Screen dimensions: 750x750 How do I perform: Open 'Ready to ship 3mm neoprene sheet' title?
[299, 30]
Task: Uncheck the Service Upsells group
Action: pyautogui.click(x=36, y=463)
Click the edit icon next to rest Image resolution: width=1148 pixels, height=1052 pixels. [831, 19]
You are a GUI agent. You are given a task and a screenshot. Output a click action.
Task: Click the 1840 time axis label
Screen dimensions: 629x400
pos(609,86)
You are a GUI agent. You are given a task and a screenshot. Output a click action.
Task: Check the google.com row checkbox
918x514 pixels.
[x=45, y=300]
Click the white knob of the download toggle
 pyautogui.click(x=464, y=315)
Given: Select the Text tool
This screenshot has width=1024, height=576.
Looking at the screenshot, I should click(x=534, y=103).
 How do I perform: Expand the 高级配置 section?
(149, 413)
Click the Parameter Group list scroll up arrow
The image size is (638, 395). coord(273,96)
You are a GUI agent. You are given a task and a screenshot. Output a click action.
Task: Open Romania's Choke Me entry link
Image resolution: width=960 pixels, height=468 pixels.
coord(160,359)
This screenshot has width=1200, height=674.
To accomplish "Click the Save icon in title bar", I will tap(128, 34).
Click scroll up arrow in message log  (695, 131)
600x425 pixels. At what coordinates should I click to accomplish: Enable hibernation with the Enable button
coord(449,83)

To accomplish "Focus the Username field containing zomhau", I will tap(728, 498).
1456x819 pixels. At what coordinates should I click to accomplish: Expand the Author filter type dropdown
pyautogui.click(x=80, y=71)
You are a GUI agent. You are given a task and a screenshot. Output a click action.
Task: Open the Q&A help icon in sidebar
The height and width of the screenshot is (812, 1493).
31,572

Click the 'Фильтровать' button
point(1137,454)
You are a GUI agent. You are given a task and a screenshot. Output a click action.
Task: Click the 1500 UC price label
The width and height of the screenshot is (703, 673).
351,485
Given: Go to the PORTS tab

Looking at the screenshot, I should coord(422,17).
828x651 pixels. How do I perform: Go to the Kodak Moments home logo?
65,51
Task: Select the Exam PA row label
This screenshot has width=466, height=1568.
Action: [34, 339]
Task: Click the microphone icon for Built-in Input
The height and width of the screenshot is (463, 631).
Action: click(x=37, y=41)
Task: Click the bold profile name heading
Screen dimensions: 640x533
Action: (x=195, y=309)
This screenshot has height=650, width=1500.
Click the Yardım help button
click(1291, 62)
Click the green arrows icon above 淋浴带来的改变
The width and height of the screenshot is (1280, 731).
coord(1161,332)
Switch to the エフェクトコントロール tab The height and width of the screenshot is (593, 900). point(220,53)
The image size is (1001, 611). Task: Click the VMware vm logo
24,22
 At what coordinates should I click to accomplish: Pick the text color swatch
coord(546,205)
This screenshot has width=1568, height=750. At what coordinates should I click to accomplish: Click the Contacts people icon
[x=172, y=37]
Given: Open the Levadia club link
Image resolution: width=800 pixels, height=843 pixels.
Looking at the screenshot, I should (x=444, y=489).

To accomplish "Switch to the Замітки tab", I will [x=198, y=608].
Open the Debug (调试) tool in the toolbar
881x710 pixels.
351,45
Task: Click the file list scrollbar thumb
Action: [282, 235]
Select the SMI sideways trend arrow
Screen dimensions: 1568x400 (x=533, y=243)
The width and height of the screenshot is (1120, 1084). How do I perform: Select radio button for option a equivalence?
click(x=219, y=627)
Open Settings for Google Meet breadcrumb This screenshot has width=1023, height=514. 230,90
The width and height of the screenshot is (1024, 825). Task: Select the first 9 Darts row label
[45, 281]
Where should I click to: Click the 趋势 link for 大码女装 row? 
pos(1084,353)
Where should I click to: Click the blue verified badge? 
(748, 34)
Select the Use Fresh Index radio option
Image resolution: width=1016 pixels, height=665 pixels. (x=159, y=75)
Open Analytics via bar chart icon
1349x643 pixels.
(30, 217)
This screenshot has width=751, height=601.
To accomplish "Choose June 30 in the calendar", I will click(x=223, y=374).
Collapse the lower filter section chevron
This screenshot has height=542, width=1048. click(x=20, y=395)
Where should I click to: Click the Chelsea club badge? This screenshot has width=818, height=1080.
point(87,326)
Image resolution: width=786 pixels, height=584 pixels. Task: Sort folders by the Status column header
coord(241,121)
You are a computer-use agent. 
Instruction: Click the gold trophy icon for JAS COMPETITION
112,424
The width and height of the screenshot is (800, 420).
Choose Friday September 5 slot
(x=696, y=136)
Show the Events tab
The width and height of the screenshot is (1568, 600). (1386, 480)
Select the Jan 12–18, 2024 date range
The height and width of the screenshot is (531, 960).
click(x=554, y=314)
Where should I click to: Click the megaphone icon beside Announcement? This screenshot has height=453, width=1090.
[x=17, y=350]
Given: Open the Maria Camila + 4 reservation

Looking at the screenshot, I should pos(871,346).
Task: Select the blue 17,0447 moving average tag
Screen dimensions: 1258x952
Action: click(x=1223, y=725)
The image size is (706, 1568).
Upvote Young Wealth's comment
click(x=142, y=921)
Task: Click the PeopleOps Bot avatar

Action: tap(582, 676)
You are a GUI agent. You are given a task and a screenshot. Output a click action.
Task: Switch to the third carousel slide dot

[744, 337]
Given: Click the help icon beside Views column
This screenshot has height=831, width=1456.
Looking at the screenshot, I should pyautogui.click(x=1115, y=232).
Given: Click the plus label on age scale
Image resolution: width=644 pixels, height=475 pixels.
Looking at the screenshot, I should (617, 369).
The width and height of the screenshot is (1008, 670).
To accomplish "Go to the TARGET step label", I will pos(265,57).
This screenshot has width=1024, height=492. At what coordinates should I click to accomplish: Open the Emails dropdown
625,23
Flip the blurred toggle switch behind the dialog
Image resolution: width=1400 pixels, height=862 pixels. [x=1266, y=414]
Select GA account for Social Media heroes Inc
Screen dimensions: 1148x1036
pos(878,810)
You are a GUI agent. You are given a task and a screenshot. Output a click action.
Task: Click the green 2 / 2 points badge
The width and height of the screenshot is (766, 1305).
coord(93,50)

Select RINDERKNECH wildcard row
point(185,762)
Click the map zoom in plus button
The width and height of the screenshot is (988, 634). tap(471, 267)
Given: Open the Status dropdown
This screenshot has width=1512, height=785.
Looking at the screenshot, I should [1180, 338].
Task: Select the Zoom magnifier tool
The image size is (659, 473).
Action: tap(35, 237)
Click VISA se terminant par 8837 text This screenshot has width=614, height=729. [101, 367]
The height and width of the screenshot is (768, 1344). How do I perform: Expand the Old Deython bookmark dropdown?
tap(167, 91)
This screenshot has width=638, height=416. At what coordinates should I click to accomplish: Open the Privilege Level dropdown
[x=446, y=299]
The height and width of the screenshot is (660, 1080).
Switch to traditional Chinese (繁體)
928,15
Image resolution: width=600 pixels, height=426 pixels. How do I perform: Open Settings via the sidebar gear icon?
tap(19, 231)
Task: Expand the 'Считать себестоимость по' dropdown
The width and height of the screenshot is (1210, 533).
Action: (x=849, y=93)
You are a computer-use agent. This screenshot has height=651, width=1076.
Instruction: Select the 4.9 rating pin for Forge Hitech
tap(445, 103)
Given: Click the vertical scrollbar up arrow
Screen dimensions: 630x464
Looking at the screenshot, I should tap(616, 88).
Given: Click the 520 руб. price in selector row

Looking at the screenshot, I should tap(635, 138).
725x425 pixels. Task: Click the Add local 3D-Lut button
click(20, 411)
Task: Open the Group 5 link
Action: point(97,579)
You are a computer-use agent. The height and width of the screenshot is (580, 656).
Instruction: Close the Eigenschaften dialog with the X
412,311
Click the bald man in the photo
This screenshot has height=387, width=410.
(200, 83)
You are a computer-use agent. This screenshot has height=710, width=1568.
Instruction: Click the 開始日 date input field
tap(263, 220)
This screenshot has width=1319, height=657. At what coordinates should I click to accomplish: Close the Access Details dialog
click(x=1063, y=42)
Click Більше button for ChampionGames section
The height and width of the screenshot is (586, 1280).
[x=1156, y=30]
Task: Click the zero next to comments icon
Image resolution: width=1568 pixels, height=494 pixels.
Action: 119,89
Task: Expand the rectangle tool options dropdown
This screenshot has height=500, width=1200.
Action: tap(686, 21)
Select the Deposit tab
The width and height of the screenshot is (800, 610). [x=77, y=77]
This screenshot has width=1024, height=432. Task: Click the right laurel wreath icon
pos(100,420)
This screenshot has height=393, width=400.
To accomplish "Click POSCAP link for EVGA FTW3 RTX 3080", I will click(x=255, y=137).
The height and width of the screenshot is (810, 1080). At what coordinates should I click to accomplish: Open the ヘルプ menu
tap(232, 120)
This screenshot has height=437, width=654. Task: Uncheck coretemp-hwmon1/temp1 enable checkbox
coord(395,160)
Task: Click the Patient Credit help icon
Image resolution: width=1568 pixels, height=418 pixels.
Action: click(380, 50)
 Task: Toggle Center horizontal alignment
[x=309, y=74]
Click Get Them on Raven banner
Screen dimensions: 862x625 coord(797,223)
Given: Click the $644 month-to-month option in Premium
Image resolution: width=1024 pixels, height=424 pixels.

______

Try it:
The lines sought are those in the data above that include the string "computer"; copy each one.

Task output:
You are a computer-use agent. 
You are a computer-use agent. This screenshot has height=651, width=1076.
You are a computer-use agent. The height and width of the screenshot is (580, 656).
You are a computer-use agent. This screenshot has height=710, width=1568.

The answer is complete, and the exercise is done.